Exercise objective:
Wherever a picture appears, leave it out; set down everything else in the records exactly.

Dataset entries:

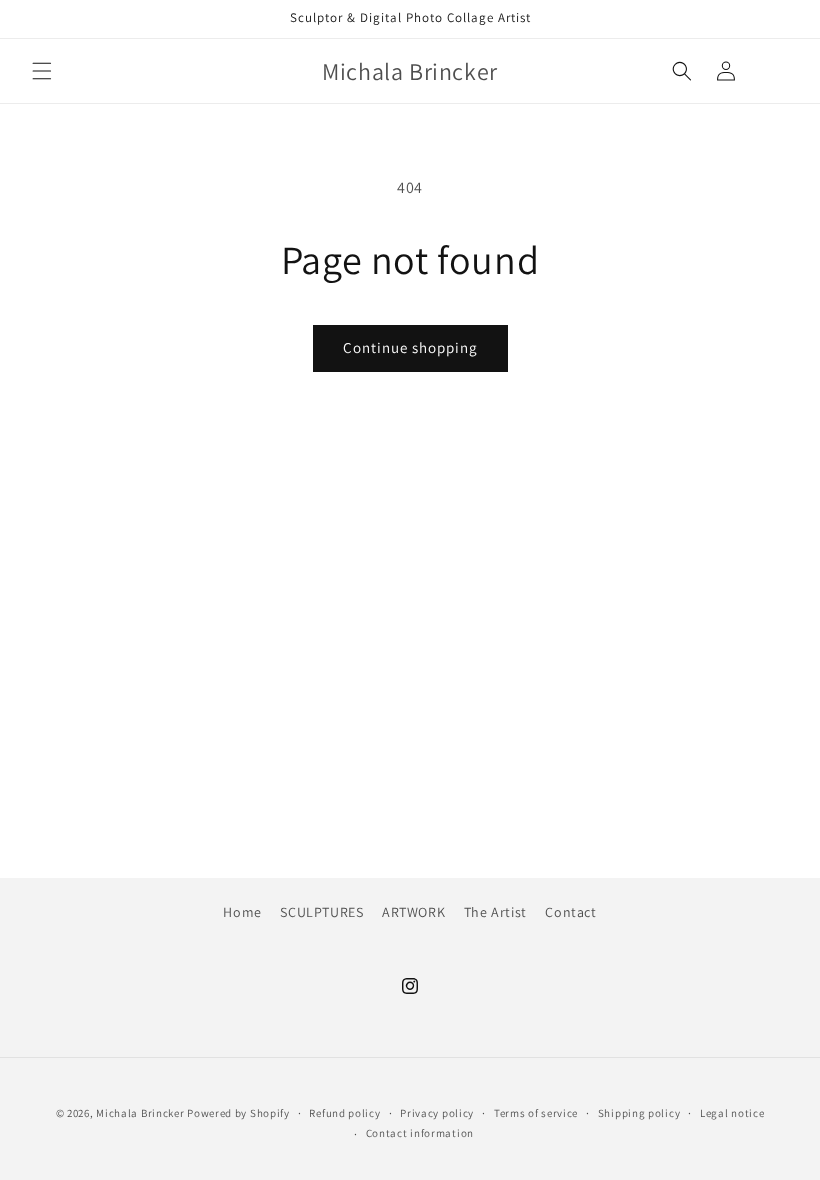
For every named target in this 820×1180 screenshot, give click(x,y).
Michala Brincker (140, 1113)
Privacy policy (437, 1113)
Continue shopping (410, 347)
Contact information (420, 1133)
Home (242, 912)
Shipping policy (639, 1113)
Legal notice (732, 1113)
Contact (570, 912)
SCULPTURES (321, 912)
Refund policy (344, 1113)
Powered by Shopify (238, 1113)
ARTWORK (413, 912)
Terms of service (536, 1113)
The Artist (495, 912)
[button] (42, 71)
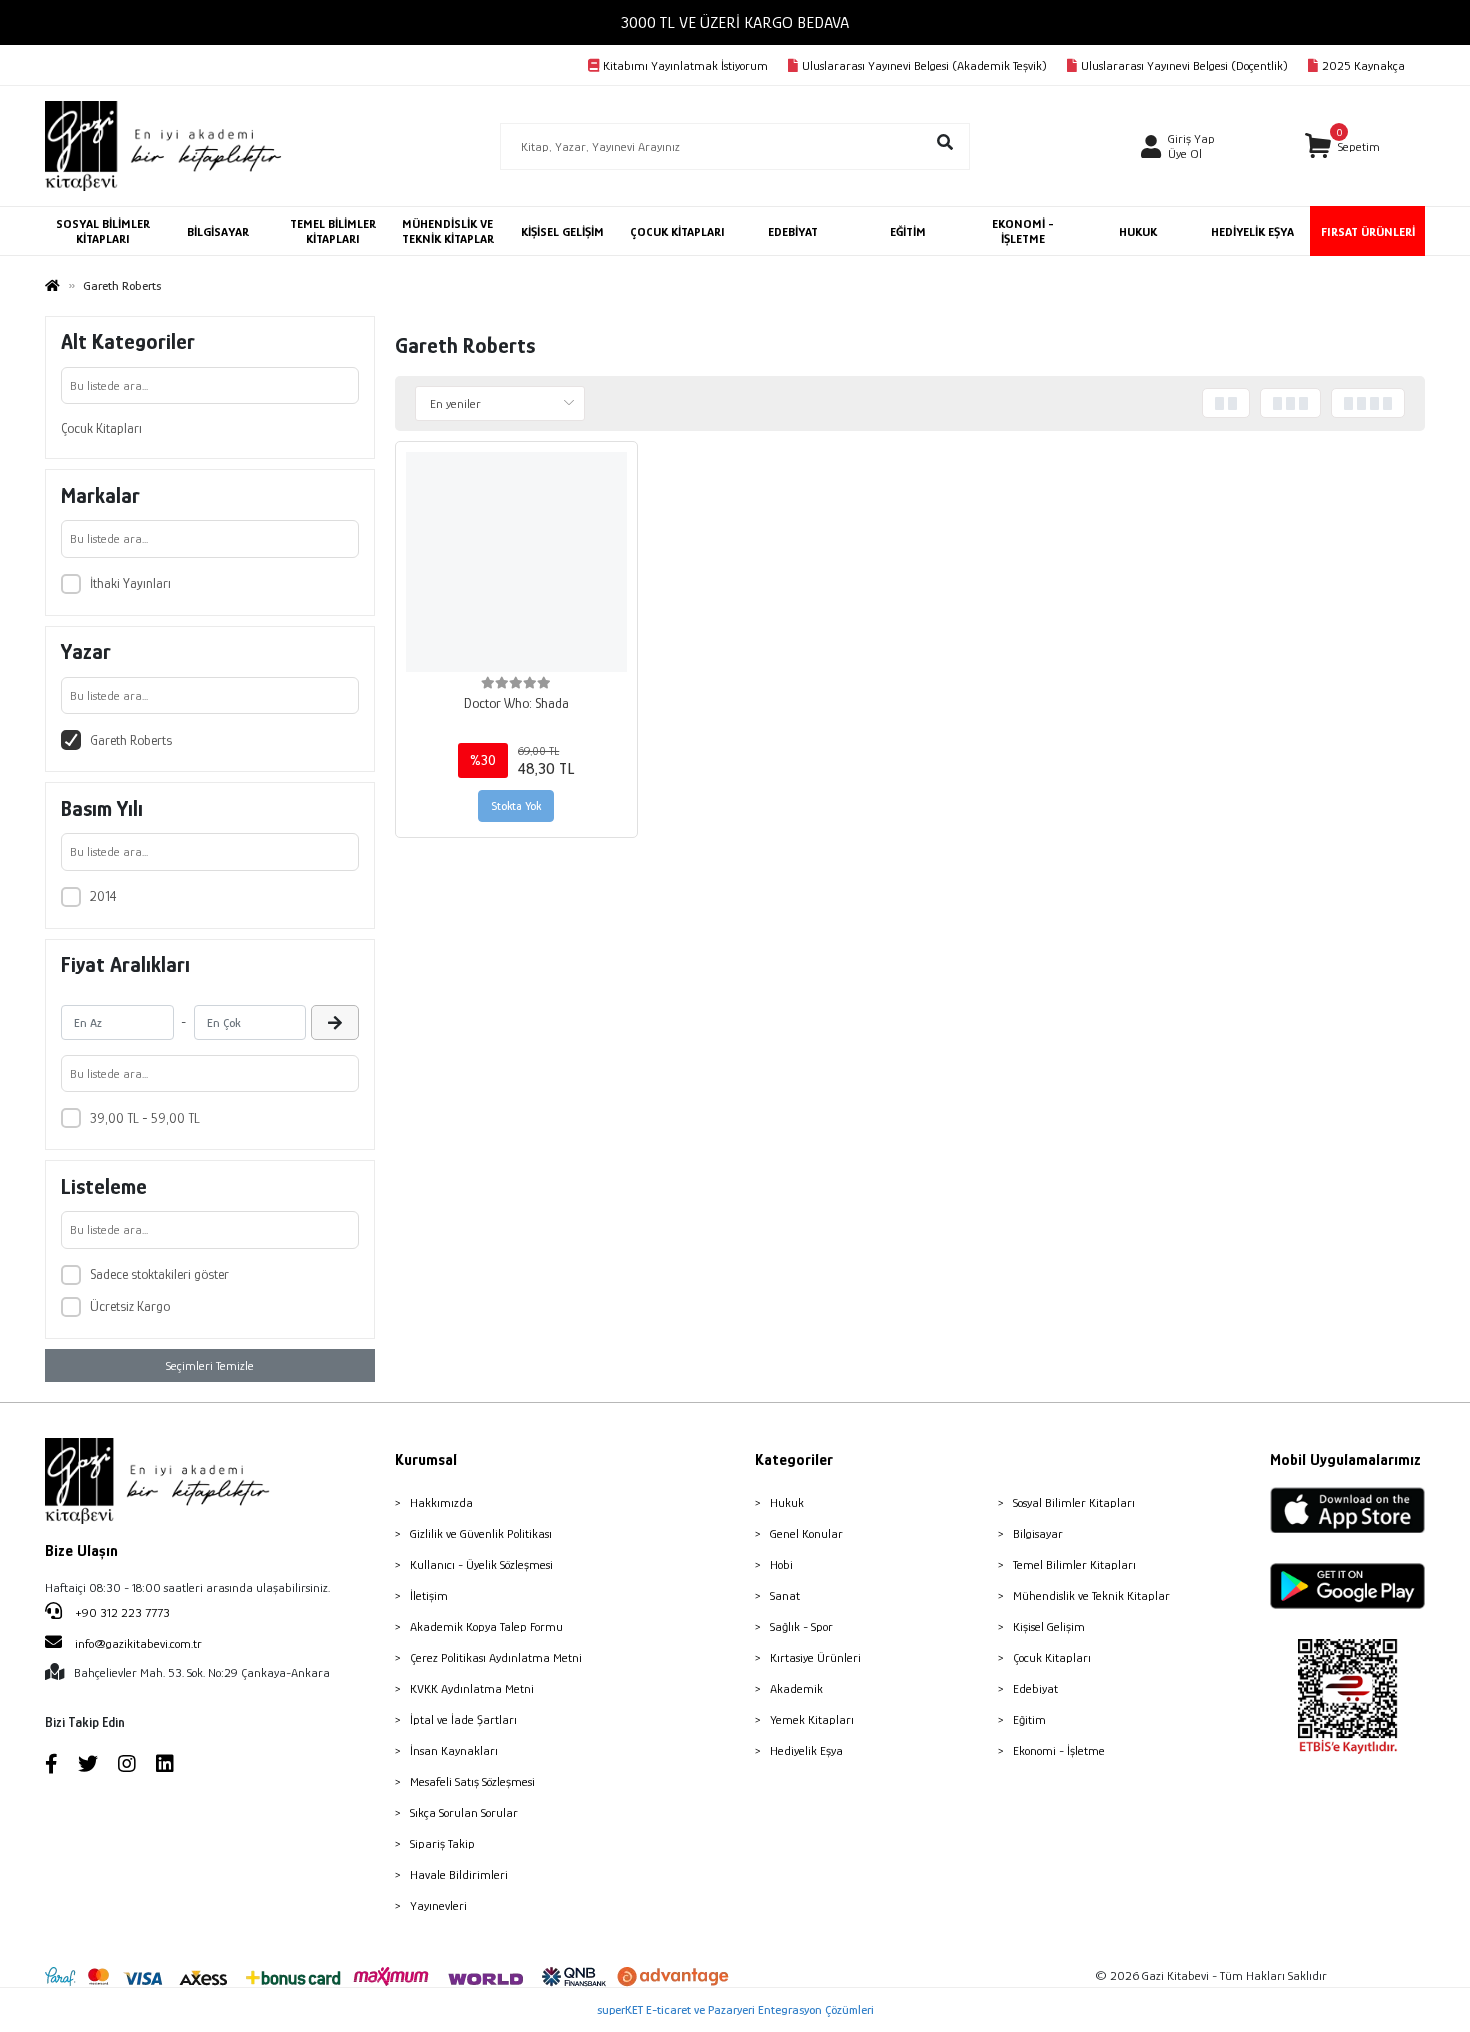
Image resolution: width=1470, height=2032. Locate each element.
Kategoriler (794, 1460)
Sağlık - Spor (801, 1626)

Exercise answer:
For every named target in this 820×1180 screenshot, give click(x,y).
Michala Brincker (140, 1113)
Privacy policy (437, 1113)
Continue shopping (410, 347)
Contact information (420, 1133)
Home (242, 912)
Shipping policy (639, 1113)
Legal notice (732, 1113)
Contact (570, 912)
SCULPTURES (321, 912)
Refund policy (344, 1113)
Powered by Shopify (238, 1113)
ARTWORK (413, 912)
Terms of service (536, 1113)
The Artist (495, 912)
[button] (42, 71)
Image resolution: width=1470, height=2032. Locate each element.
Kategoriler (794, 1460)
Sağlık - Spor (801, 1626)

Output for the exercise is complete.